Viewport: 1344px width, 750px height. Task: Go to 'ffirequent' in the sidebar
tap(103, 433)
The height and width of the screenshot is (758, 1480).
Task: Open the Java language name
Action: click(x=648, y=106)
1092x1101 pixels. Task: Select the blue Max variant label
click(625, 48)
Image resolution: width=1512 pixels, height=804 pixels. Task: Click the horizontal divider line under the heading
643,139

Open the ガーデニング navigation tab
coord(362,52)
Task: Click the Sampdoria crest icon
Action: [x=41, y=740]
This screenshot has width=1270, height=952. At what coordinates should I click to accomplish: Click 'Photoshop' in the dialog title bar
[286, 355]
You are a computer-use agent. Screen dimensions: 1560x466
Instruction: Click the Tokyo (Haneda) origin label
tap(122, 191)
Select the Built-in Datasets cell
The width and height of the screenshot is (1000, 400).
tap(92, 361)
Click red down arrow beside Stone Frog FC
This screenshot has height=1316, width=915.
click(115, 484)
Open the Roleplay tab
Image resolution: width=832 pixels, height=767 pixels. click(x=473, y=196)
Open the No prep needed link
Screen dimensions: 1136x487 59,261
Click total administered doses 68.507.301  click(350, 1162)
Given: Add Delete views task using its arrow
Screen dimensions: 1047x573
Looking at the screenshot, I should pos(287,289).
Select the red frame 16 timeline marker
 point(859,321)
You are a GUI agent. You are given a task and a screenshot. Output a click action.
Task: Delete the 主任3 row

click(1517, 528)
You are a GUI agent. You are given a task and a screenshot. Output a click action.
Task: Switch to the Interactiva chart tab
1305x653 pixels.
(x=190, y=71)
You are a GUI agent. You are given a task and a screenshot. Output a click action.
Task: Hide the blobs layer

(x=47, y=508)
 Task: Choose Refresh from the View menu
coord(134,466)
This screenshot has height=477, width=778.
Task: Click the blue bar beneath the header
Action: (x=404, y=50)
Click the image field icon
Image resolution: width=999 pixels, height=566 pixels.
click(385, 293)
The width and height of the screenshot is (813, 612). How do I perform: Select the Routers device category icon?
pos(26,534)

....

:: Prompt ::
Now write the data shown above out again, word for word.

:: Response area ::
Viewport: 1344px width, 750px height. Task: Go to 'ffirequent' in the sidebar
tap(103, 433)
The height and width of the screenshot is (758, 1480).
Task: Open the Java language name
Action: click(x=648, y=106)
1092x1101 pixels. Task: Select the blue Max variant label
click(625, 48)
Image resolution: width=1512 pixels, height=804 pixels. Task: Click the horizontal divider line under the heading
643,139

Open the ガーデニング navigation tab
coord(362,52)
Task: Click the Sampdoria crest icon
Action: [x=41, y=740]
This screenshot has width=1270, height=952. At what coordinates should I click to accomplish: Click 'Photoshop' in the dialog title bar
[286, 355]
You are a computer-use agent. Screen dimensions: 1560x466
Instruction: Click the Tokyo (Haneda) origin label
tap(122, 191)
Select the Built-in Datasets cell
The width and height of the screenshot is (1000, 400).
tap(92, 361)
Click red down arrow beside Stone Frog FC
This screenshot has height=1316, width=915.
click(115, 484)
Open the Roleplay tab
Image resolution: width=832 pixels, height=767 pixels. click(x=473, y=196)
Open the No prep needed link
Screen dimensions: 1136x487 59,261
Click total administered doses 68.507.301  click(350, 1162)
Given: Add Delete views task using its arrow
Screen dimensions: 1047x573
Looking at the screenshot, I should pos(287,289).
Select the red frame 16 timeline marker
 point(859,321)
You are a GUI agent. You are given a task and a screenshot. Output a click action.
Task: Delete the 主任3 row

click(1517, 528)
You are a GUI agent. You are given a task and a screenshot. Output a click action.
Task: Switch to the Interactiva chart tab
1305x653 pixels.
(x=190, y=71)
You are a GUI agent. You are given a task and a screenshot. Output a click action.
Task: Hide the blobs layer

(x=47, y=508)
 Task: Choose Refresh from the View menu
coord(134,466)
This screenshot has height=477, width=778.
Task: Click the blue bar beneath the header
Action: (x=404, y=50)
Click the image field icon
Image resolution: width=999 pixels, height=566 pixels.
click(385, 293)
The width and height of the screenshot is (813, 612). How do I perform: Select the Routers device category icon?
pos(26,534)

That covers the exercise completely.